MontajMontajdocs

Quick Start

Your first video edit with Montaj — headless and with UI.

Quick Start

Send It to Your Agent

The fastest way to get started is to paste this into your AI agent:

Install Montaj from https://github.com/theSamPadilla/montaj, then read skills/onboarding/SKILL.md to get us started.

Headless — Agent Edits, Renders, Done

montaj run ./clips --prompt "tight cuts, remove filler, 9:16"

This runs the default workflow (overlays) against all clips in the directory. The pipeline:

  1. Creates project.json [pending] with clip paths, prompt, and workflow name
  2. Agent picks it up, reads the workflow, calls steps as tools
  3. Agent writes project.json as it works
  4. Agent marks project [draft] when the edit is complete

With a Named Workflow

montaj run ./clips --workflow tight-reel --prompt "tight cuts, upbeat pacing"

Animation Project (No Source Footage)

montaj run --workflow animations --prompt "60s animated explainer, dark theme"

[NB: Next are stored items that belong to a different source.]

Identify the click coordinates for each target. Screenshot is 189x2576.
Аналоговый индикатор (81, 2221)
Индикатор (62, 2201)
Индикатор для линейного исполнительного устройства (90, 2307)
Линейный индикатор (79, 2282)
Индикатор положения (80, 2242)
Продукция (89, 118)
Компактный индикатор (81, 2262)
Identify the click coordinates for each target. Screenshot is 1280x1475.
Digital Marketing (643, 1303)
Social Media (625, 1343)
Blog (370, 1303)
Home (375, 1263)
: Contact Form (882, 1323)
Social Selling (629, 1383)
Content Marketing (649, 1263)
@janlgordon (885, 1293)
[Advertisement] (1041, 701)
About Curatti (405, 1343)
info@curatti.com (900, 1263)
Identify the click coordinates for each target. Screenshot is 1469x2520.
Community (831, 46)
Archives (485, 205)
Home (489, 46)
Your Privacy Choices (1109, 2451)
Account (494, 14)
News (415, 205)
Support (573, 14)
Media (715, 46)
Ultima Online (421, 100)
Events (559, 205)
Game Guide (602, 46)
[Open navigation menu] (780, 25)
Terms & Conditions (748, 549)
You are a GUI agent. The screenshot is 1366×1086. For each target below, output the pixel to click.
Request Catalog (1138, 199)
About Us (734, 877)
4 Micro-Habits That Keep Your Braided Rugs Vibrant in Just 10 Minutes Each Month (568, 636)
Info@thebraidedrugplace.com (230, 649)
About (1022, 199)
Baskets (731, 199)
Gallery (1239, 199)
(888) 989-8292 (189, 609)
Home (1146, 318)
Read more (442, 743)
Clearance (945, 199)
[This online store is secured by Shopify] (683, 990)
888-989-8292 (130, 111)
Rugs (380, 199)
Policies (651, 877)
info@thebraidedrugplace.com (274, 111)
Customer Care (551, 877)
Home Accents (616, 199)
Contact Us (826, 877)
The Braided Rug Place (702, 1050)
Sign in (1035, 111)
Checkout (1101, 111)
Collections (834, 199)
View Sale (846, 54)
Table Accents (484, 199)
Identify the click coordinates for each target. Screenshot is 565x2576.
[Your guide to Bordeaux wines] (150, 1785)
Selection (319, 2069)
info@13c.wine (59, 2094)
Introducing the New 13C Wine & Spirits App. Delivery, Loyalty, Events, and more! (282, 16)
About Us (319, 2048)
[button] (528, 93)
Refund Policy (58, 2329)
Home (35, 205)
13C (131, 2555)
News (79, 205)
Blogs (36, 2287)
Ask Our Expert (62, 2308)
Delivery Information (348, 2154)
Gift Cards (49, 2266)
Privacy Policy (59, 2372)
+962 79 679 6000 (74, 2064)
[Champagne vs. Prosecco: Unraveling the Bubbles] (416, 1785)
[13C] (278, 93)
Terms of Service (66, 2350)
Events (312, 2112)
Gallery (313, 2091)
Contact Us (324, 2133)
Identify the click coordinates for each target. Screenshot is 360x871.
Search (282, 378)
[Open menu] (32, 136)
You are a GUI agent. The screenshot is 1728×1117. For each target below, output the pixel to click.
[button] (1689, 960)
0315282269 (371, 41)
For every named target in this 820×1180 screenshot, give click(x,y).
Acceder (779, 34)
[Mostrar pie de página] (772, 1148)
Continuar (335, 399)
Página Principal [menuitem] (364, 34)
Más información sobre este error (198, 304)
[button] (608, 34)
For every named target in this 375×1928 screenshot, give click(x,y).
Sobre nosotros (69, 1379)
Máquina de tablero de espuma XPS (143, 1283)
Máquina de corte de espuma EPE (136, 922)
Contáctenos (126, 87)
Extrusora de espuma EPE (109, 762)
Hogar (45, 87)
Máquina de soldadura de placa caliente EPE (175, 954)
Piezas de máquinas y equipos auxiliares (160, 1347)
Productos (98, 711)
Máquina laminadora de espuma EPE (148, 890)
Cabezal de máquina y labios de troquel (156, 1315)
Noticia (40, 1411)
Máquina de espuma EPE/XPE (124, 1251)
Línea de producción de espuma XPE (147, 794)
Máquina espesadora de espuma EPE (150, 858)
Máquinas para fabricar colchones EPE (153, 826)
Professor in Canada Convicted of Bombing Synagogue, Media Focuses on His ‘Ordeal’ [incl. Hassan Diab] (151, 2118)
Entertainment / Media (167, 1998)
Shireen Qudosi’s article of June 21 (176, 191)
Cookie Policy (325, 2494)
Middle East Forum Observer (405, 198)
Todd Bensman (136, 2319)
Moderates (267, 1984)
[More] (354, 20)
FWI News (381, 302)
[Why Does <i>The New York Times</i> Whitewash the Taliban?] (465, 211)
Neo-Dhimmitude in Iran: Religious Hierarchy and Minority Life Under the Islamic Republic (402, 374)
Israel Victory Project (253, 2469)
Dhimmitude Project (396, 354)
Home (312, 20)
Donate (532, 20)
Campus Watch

With UI — Watch the Agent Work Live

montaj serve

Opens http://localhost:3000 with the browser UI. From here you can:

  1. Upload — drag and drop clips, write your editing prompt, select a workflow
  2. Live View — watch the agent build the edit in real time via SSE
  3. Review — adjust the timeline, captions, and overlays when the agent finishes
  4. Render — trigger the final render to MP4

Render

After the agent finishes (or after your review), render to a final MP4:

montaj render

With explicit paths:

montaj render --project ./workspace/project.json --out ./output/final.mp4

Clean up intermediate files after compositing:

montaj render --clean

What Happens Under the Hood

montaj run ./clips --prompt "tight cuts"

    ├── Creates project.json [pending]
    ├── Reads workflows/overlays.json (default)

    │   Agent takes over:
    ├── probe + snapshot → understand the clips
    ├── waveform_trim → detect and remove silence
    ├── transcribe → word-level transcript
    ├── rm_fillers → remove um/uh/hmm
    ├── select_takes → pick best takes from repeats
    ├── concat → join clips in a single encode pass
    ├── caption → animated caption track
    ├── overlays → custom JSX title cards, lower thirds
    └── resize → 9:16 for shorts/reels

Every step outputs a result to stdout. Steps chain — the output of one becomes the input of the next. No intermediate video files are created until concat — all editing steps work with trim specs (timestamp ranges) that get applied in a single encode pass.